# ACTIVITY
Where the line containing "Given: Click the 18.22 low-price candlestick" appears in the records below, begin there and repeat each line exactly through the final one, dropping all pictures.

═══ DATA EXCERPTS

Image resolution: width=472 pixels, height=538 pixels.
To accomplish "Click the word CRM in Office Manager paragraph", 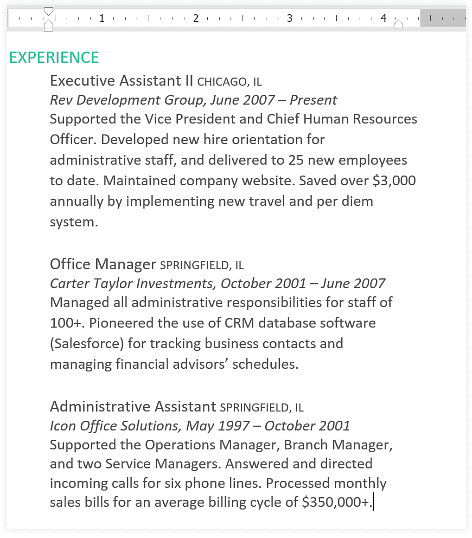I will click(x=239, y=323).
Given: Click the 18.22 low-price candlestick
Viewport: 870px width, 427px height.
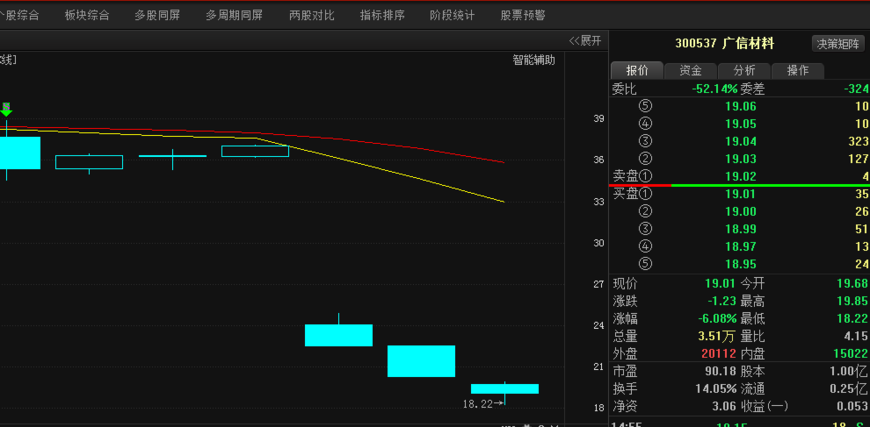Looking at the screenshot, I should [x=505, y=388].
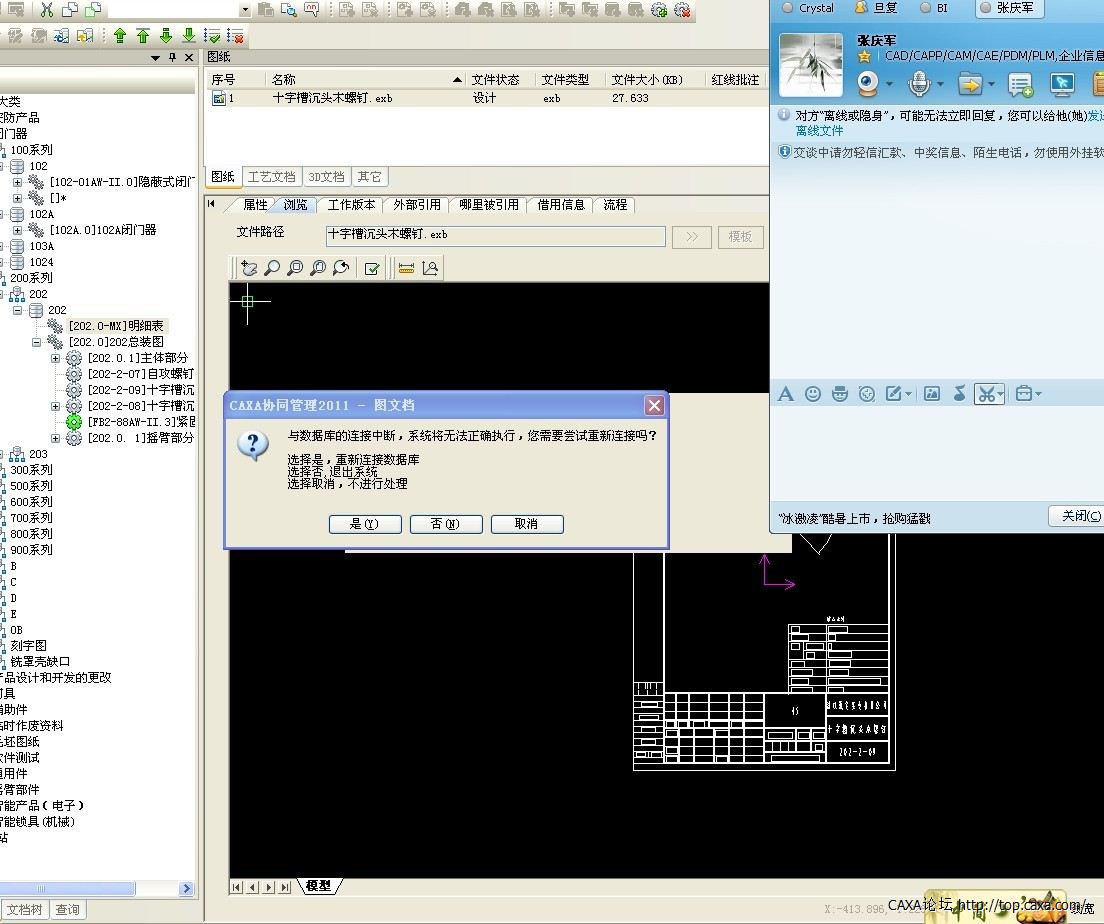Click 是(Y) to reconnect database
The image size is (1104, 924).
(x=365, y=524)
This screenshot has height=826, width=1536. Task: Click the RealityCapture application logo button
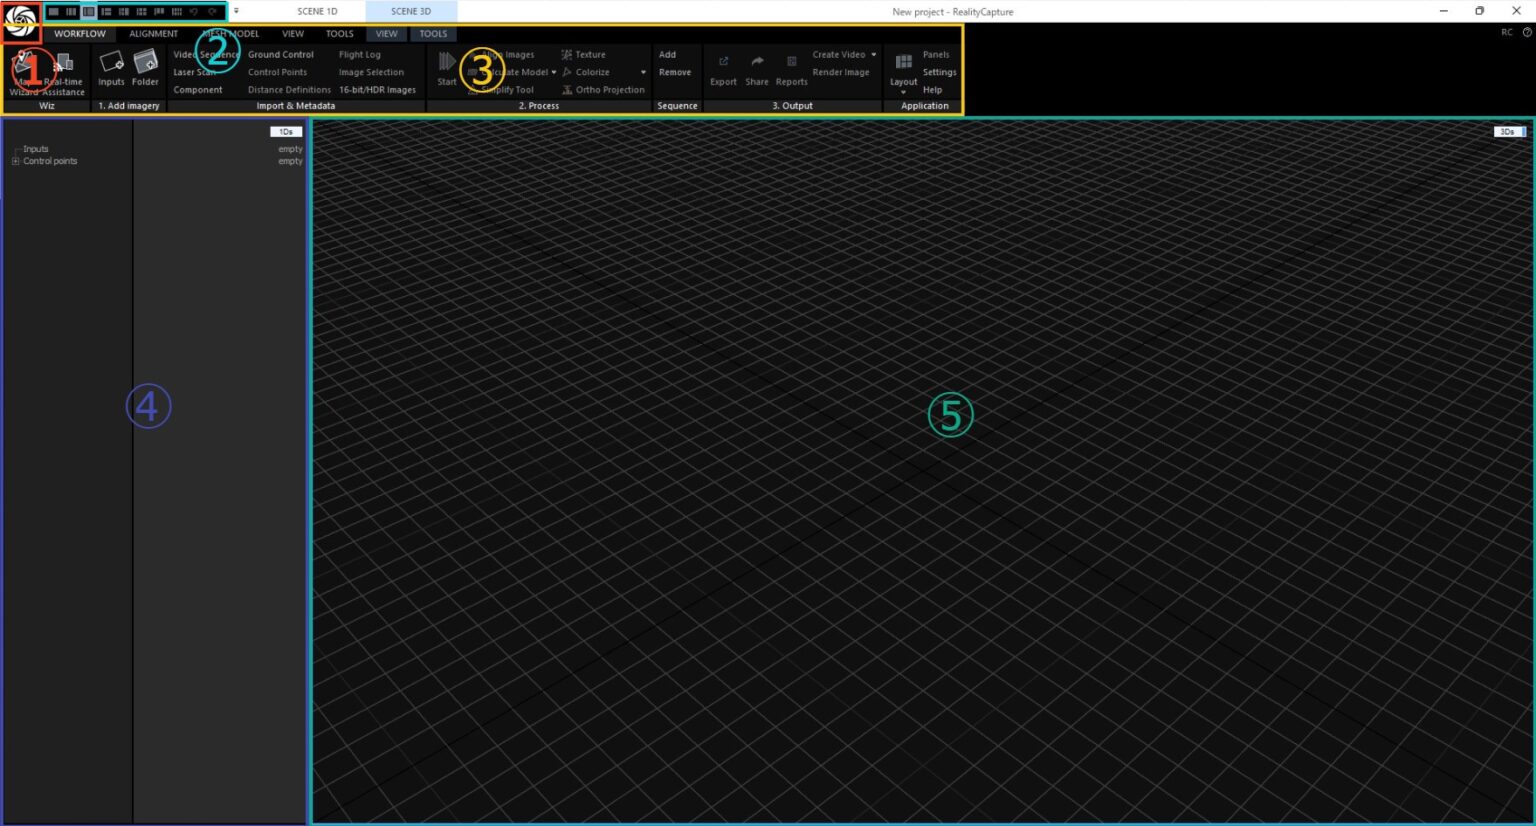(20, 19)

══════

# ANSWER TO THIS EXERCISE
Given: Click the 18.22 low-price candlestick
Viewport: 870px width, 427px height.
Looking at the screenshot, I should [x=505, y=388].
Click 是(Y) to reconnect database
The image size is (1104, 924).
(x=365, y=524)
This screenshot has height=826, width=1536. Task: Click the RealityCapture application logo button
(20, 19)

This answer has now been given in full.